§ ABOUT THIS EXERCISE: Wherever the string "International" appears in the records, return the line that holds it.

Stored items:

_ _ _ _ _

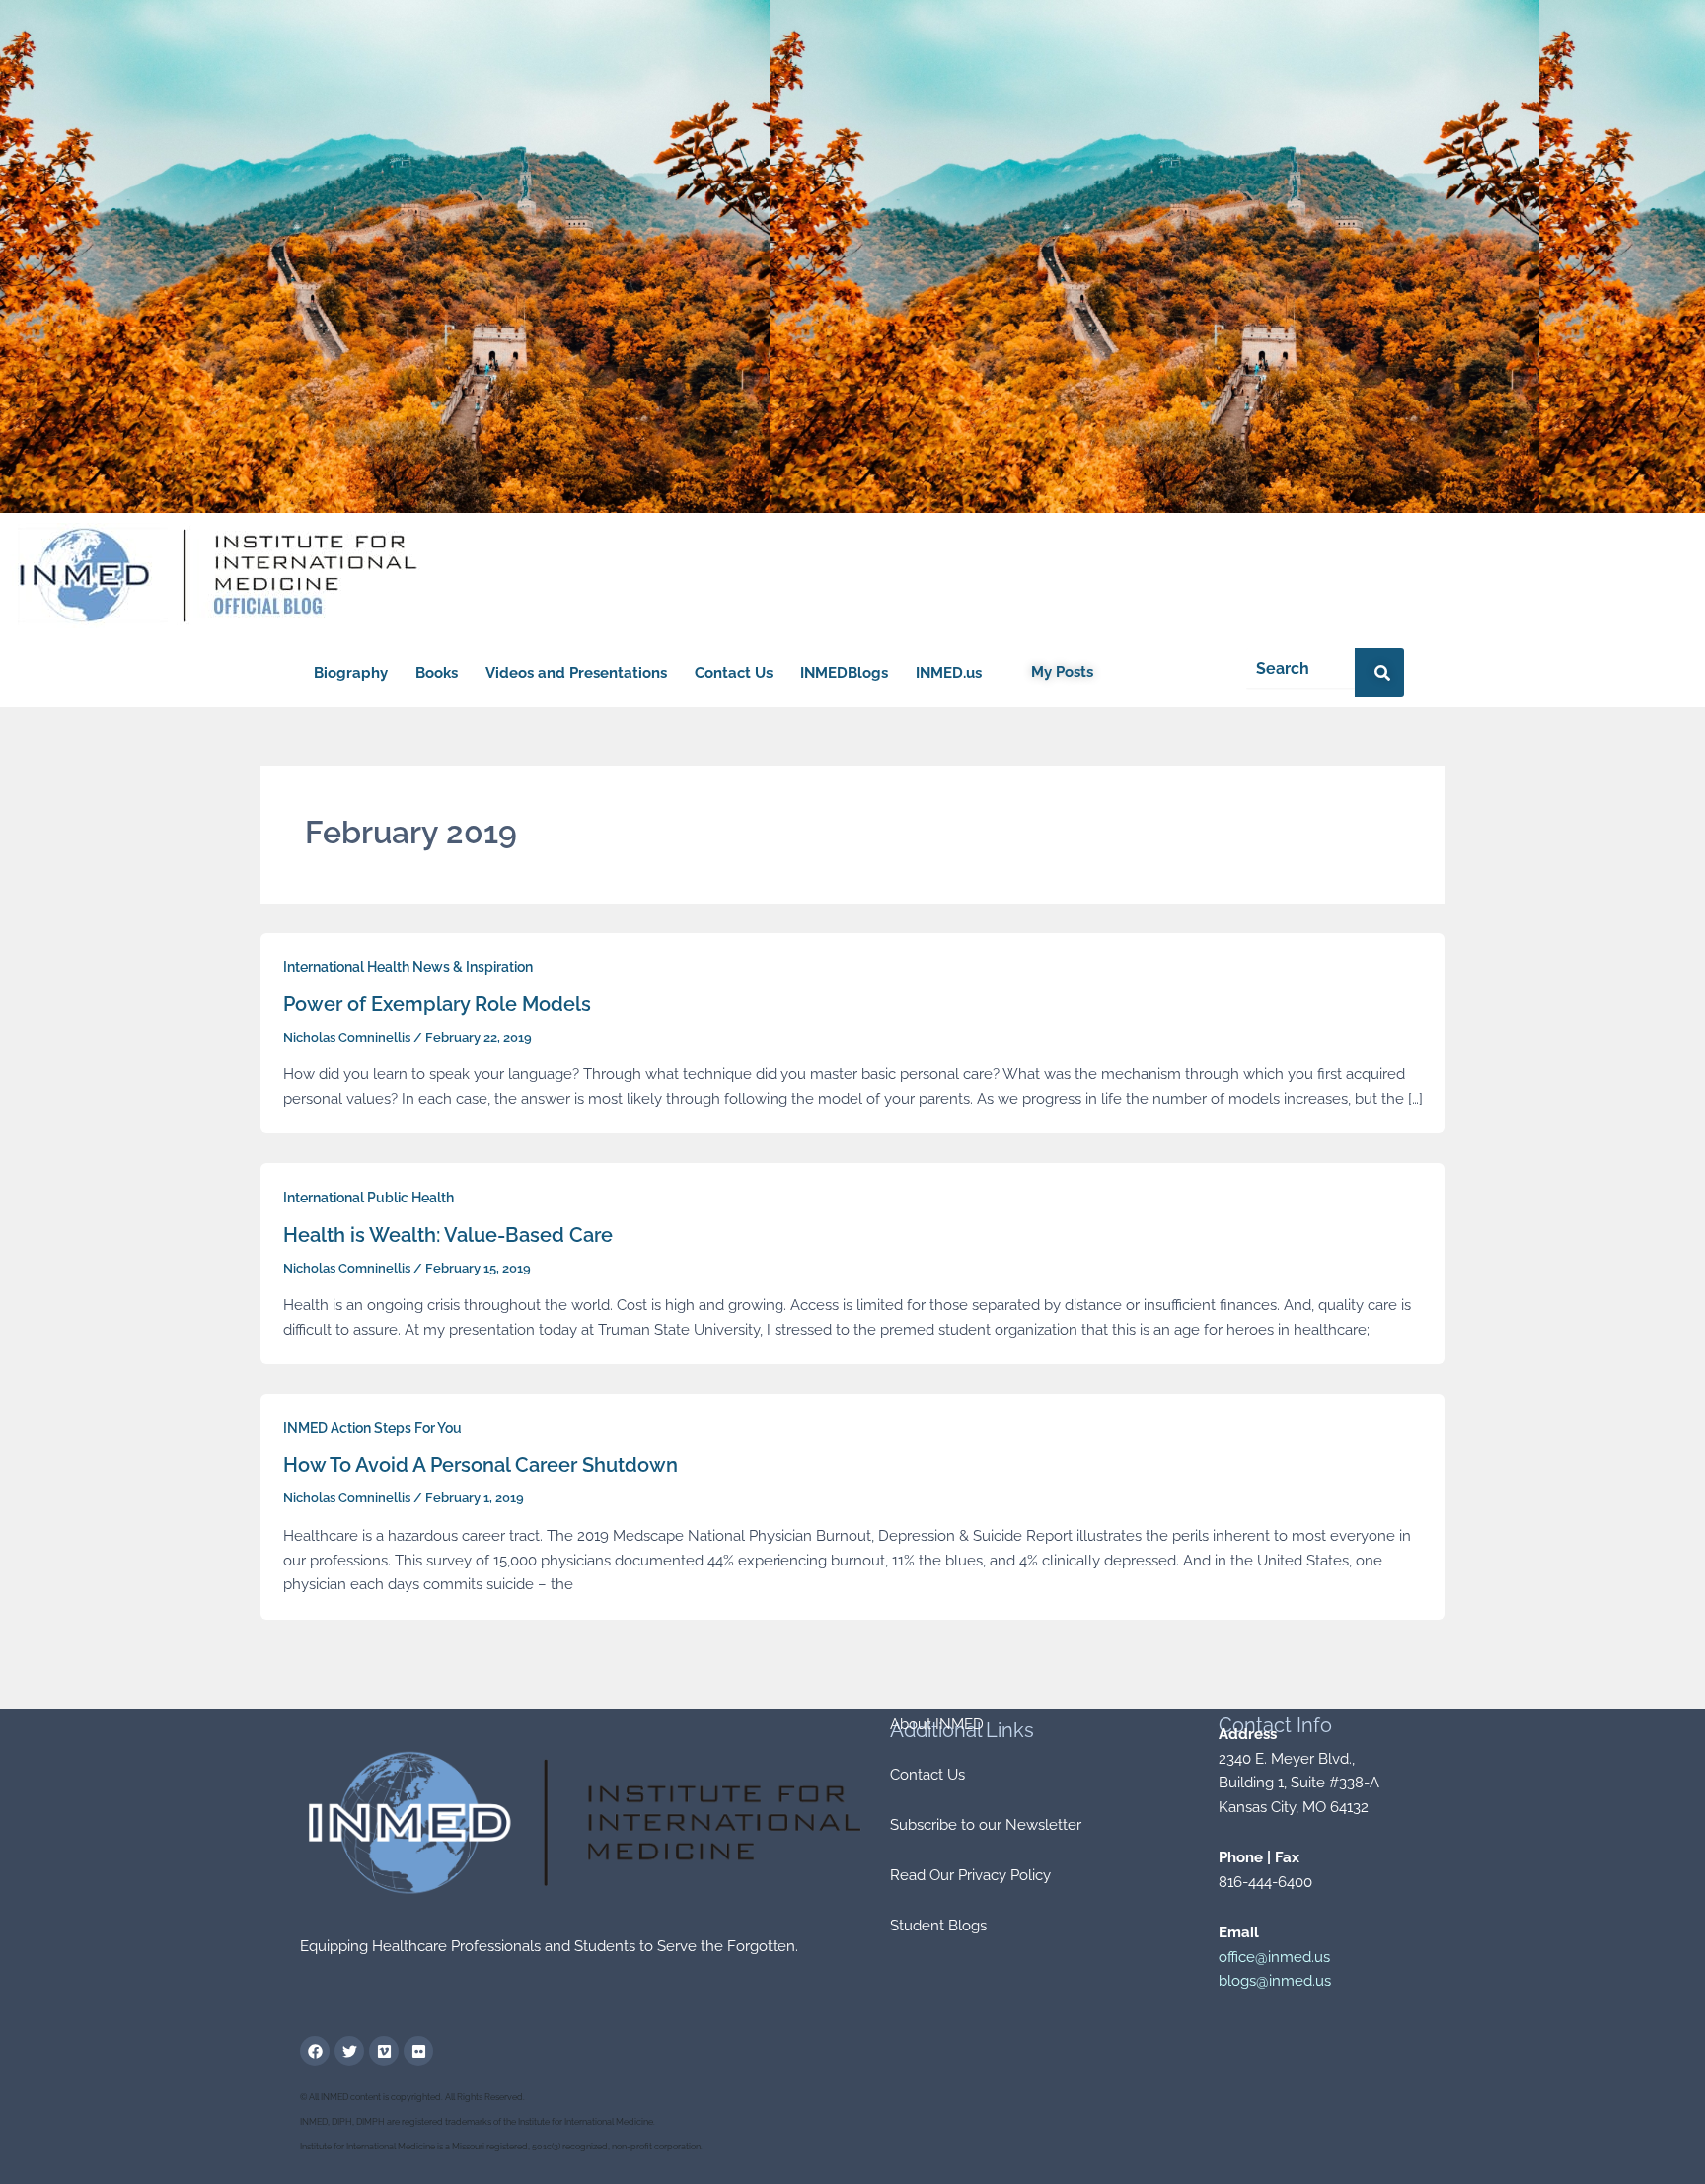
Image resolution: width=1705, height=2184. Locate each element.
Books (436, 673)
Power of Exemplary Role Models (437, 1004)
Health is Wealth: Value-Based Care (448, 1235)
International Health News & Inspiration (408, 967)
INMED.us (949, 673)
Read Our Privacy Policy (970, 1875)
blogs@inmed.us (1275, 1981)
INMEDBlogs (844, 673)
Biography (351, 673)
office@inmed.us (1274, 1957)
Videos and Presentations (576, 673)
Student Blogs (938, 1925)
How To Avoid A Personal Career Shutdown (480, 1465)
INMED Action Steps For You (372, 1428)
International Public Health (368, 1197)
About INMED (937, 1724)
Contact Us (734, 673)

_ _ _ _ _

§ ANSWER TO THIS TASK:
International Health News & Inspiration (408, 967)
International Public Health (368, 1197)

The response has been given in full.